- _Set exercise_
Turn the listing below into a numbered list, one item per line, leaving out blank lines.

- _Task data_
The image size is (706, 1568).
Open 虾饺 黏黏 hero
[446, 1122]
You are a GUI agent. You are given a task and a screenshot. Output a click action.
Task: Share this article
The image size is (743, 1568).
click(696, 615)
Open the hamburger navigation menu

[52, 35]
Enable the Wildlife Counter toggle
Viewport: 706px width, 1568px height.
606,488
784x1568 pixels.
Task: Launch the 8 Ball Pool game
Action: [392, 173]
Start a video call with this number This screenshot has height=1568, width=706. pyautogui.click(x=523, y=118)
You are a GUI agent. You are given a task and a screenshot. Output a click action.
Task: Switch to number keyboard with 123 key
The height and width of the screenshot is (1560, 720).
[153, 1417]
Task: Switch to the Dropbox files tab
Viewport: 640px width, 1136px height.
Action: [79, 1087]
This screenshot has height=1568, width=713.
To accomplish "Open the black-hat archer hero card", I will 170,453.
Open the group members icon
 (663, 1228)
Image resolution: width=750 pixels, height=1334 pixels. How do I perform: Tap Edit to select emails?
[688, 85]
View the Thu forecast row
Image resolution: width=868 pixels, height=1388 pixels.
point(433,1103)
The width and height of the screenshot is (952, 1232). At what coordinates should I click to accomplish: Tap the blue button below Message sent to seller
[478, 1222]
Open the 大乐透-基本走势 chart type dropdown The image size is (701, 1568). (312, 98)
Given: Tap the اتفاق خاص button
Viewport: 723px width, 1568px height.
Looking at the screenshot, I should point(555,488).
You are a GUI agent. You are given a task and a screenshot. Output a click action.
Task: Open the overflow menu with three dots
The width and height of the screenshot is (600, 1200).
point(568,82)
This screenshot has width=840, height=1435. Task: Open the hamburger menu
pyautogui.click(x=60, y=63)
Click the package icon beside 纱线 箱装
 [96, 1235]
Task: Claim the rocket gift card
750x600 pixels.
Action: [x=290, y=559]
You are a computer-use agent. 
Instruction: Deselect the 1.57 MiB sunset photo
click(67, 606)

- _Answer to the task_
1. The image size is (706, 1568).
2. Open 虾饺 黏黏 hero
3. [446, 1122]
4. You are a GUI agent. You are given a task and a screenshot. Output a click action.
5. Task: Share this article
6. The image size is (743, 1568).
7. click(696, 615)
8. Open the hamburger navigation menu
9. [52, 35]
10. Enable the Wildlife Counter toggle
11. Viewport: 706px width, 1568px height.
12. 606,488
13. 784x1568 pixels.
14. Task: Launch the 8 Ball Pool game
15. Action: [392, 173]
16. Start a video call with this number This screenshot has height=1568, width=706. pyautogui.click(x=523, y=118)
17. You are a GUI agent. You are given a task and a screenshot. Output a click action.
18. Task: Switch to number keyboard with 123 key
19. The height and width of the screenshot is (1560, 720).
20. [153, 1417]
21. Task: Switch to the Dropbox files tab
22. Viewport: 640px width, 1136px height.
23. Action: [79, 1087]
24. This screenshot has height=1568, width=713.
25. To accomplish "Open the black-hat archer hero card", I will 170,453.
26. Open the group members icon
27.  (663, 1228)
28. Image resolution: width=750 pixels, height=1334 pixels. How do I perform: Tap Edit to select emails?
29. [688, 85]
30. View the Thu forecast row
31. Image resolution: width=868 pixels, height=1388 pixels.
32. point(433,1103)
33. The width and height of the screenshot is (952, 1232). At what coordinates should I click to accomplish: Tap the blue button below Message sent to seller
34. [478, 1222]
35. Open the 大乐透-基本走势 chart type dropdown The image size is (701, 1568). (312, 98)
36. Given: Tap the اتفاق خاص button
37. Viewport: 723px width, 1568px height.
38. Looking at the screenshot, I should point(555,488).
39. You are a GUI agent. You are given a task and a screenshot. Output a click action.
40. Task: Open the overflow menu with three dots
41. The width and height of the screenshot is (600, 1200).
42. point(568,82)
43. This screenshot has width=840, height=1435. Task: Open the hamburger menu
44. pyautogui.click(x=60, y=63)
45. Click the package icon beside 纱线 箱装
46.  [96, 1235]
47. Task: Claim the rocket gift card
48. 750x600 pixels.
49. Action: [x=290, y=559]
50. You are a computer-use agent. 
51. Instruction: Deselect the 1.57 MiB sunset photo
52. click(67, 606)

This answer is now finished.